Description of the task
For this exercise, print all of the entries exactly as given.

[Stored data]
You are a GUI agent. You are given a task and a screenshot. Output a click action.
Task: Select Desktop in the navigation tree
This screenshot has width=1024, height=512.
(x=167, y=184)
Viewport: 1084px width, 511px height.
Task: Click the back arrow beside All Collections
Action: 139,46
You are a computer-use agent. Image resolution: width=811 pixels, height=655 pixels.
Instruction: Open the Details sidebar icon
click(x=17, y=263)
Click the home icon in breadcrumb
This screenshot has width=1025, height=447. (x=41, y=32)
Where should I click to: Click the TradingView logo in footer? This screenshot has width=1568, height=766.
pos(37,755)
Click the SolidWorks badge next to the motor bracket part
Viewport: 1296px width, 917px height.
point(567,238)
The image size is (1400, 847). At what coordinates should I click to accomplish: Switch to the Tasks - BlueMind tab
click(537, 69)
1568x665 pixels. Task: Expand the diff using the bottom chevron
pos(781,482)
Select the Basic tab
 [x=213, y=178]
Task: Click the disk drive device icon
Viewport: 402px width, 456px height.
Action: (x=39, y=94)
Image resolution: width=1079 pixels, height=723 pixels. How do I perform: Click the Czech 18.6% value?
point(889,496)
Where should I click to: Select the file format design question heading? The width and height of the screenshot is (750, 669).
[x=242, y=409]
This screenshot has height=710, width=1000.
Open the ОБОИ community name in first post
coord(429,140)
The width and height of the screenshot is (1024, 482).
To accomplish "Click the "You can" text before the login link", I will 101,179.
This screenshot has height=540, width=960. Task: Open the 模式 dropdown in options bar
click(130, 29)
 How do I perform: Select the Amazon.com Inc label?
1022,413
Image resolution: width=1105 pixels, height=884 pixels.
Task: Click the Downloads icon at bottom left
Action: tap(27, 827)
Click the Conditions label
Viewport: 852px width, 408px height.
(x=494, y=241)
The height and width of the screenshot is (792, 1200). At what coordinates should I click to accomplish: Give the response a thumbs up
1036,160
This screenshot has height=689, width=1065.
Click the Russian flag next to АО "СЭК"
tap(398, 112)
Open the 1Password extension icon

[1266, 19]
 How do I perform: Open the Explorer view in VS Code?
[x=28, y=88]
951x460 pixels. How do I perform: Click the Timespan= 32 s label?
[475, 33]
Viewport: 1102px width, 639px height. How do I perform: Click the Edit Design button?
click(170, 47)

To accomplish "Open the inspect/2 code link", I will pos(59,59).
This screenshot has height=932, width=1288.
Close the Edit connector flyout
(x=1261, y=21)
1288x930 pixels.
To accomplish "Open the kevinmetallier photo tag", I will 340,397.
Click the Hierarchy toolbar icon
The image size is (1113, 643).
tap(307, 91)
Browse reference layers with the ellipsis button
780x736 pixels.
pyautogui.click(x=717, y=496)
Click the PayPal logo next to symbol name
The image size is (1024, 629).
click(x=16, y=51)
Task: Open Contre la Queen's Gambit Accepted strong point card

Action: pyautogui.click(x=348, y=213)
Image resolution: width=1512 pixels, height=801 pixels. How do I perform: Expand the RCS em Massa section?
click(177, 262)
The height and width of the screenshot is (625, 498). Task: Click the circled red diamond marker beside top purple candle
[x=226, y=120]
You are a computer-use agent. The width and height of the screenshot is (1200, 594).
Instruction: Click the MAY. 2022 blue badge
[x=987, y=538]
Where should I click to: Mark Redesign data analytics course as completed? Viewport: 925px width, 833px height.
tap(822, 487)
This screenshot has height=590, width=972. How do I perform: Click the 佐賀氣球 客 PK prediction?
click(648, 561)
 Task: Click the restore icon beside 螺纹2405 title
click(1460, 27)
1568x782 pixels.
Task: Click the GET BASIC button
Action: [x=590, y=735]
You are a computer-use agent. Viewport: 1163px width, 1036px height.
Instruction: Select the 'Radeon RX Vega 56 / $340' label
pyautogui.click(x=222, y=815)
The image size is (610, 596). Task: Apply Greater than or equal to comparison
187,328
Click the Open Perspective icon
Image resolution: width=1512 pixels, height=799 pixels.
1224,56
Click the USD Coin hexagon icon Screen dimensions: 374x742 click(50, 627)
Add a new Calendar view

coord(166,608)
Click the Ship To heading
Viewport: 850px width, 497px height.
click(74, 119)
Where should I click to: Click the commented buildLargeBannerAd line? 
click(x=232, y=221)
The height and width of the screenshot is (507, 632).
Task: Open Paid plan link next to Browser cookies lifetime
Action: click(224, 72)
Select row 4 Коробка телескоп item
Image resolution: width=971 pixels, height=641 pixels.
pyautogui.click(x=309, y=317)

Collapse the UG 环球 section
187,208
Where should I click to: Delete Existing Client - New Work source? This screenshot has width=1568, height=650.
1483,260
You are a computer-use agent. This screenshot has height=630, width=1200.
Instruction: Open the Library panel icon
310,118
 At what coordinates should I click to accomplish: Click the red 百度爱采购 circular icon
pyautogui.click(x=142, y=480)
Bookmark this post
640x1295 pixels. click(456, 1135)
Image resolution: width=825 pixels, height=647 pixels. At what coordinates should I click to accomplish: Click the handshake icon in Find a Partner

Completed task
You are a GUI agent. You are given a task and a screenshot. Output a click action.
Task: Select Desktop in the navigation tree
This screenshot has width=1024, height=512.
(x=167, y=184)
Viewport: 1084px width, 511px height.
Task: Click the back arrow beside All Collections
Action: 139,46
You are a computer-use agent. Image resolution: width=811 pixels, height=655 pixels.
Instruction: Open the Details sidebar icon
click(x=17, y=263)
Click the home icon in breadcrumb
This screenshot has width=1025, height=447. (x=41, y=32)
Where should I click to: Click the TradingView logo in footer? This screenshot has width=1568, height=766.
pos(37,755)
Click the SolidWorks badge next to the motor bracket part
Viewport: 1296px width, 917px height.
point(567,238)
The image size is (1400, 847). At what coordinates should I click to accomplish: Switch to the Tasks - BlueMind tab
click(537, 69)
1568x665 pixels. Task: Expand the diff using the bottom chevron
pos(781,482)
Select the Basic tab
 [x=213, y=178]
Task: Click the disk drive device icon
Viewport: 402px width, 456px height.
Action: (x=39, y=94)
Image resolution: width=1079 pixels, height=723 pixels. How do I perform: Click the Czech 18.6% value?
point(889,496)
Where should I click to: Select the file format design question heading? The width and height of the screenshot is (750, 669).
[x=242, y=409]
This screenshot has height=710, width=1000.
Open the ОБОИ community name in first post
coord(429,140)
The width and height of the screenshot is (1024, 482).
To accomplish "Click the "You can" text before the login link", I will 101,179.
This screenshot has height=540, width=960. Task: Open the 模式 dropdown in options bar
click(130, 29)
 How do I perform: Select the Amazon.com Inc label?
1022,413
Image resolution: width=1105 pixels, height=884 pixels.
Task: Click the Downloads icon at bottom left
Action: tap(27, 827)
Click the Conditions label
Viewport: 852px width, 408px height.
(x=494, y=241)
The height and width of the screenshot is (792, 1200). At what coordinates should I click to accomplish: Give the response a thumbs up
1036,160
This screenshot has height=689, width=1065.
Click the Russian flag next to АО "СЭК"
tap(398, 112)
Open the 1Password extension icon

[1266, 19]
 How do I perform: Open the Explorer view in VS Code?
[x=28, y=88]
951x460 pixels. How do I perform: Click the Timespan= 32 s label?
[475, 33]
Viewport: 1102px width, 639px height. How do I perform: Click the Edit Design button?
click(170, 47)

To accomplish "Open the inspect/2 code link", I will pos(59,59).
This screenshot has height=932, width=1288.
Close the Edit connector flyout
(x=1261, y=21)
1288x930 pixels.
To accomplish "Open the kevinmetallier photo tag", I will 340,397.
Click the Hierarchy toolbar icon
The image size is (1113, 643).
tap(307, 91)
Browse reference layers with the ellipsis button
780x736 pixels.
pyautogui.click(x=717, y=496)
Click the PayPal logo next to symbol name
The image size is (1024, 629).
click(x=16, y=51)
Task: Open Contre la Queen's Gambit Accepted strong point card

Action: pyautogui.click(x=348, y=213)
Image resolution: width=1512 pixels, height=801 pixels. How do I perform: Expand the RCS em Massa section?
click(177, 262)
The height and width of the screenshot is (625, 498). Task: Click the circled red diamond marker beside top purple candle
[x=226, y=120]
You are a computer-use agent. The width and height of the screenshot is (1200, 594).
Instruction: Click the MAY. 2022 blue badge
[x=987, y=538]
Where should I click to: Mark Redesign data analytics course as completed? Viewport: 925px width, 833px height.
tap(822, 487)
This screenshot has height=590, width=972. How do I perform: Click the 佐賀氣球 客 PK prediction?
click(648, 561)
 Task: Click the restore icon beside 螺纹2405 title
click(1460, 27)
1568x782 pixels.
Task: Click the GET BASIC button
Action: [x=590, y=735]
You are a computer-use agent. Viewport: 1163px width, 1036px height.
Instruction: Select the 'Radeon RX Vega 56 / $340' label
pyautogui.click(x=222, y=815)
The image size is (610, 596). Task: Apply Greater than or equal to comparison
187,328
Click the Open Perspective icon
Image resolution: width=1512 pixels, height=799 pixels.
1224,56
Click the USD Coin hexagon icon Screen dimensions: 374x742 click(50, 627)
Add a new Calendar view

coord(166,608)
Click the Ship To heading
Viewport: 850px width, 497px height.
click(74, 119)
Where should I click to: Click the commented buildLargeBannerAd line? 
click(x=232, y=221)
The height and width of the screenshot is (507, 632).
Task: Open Paid plan link next to Browser cookies lifetime
Action: click(224, 72)
Select row 4 Коробка телескоп item
Image resolution: width=971 pixels, height=641 pixels.
pyautogui.click(x=309, y=317)

Collapse the UG 环球 section
187,208
Where should I click to: Delete Existing Client - New Work source? This screenshot has width=1568, height=650.
1483,260
You are a computer-use agent. This screenshot has height=630, width=1200.
Instruction: Open the Library panel icon
310,118
 At what coordinates should I click to accomplish: Click the red 百度爱采购 circular icon
pyautogui.click(x=142, y=480)
Bookmark this post
640x1295 pixels. click(456, 1135)
Image resolution: width=825 pixels, height=647 pixels. At what coordinates should I click to accomplish: Click the handshake icon in Find a Partner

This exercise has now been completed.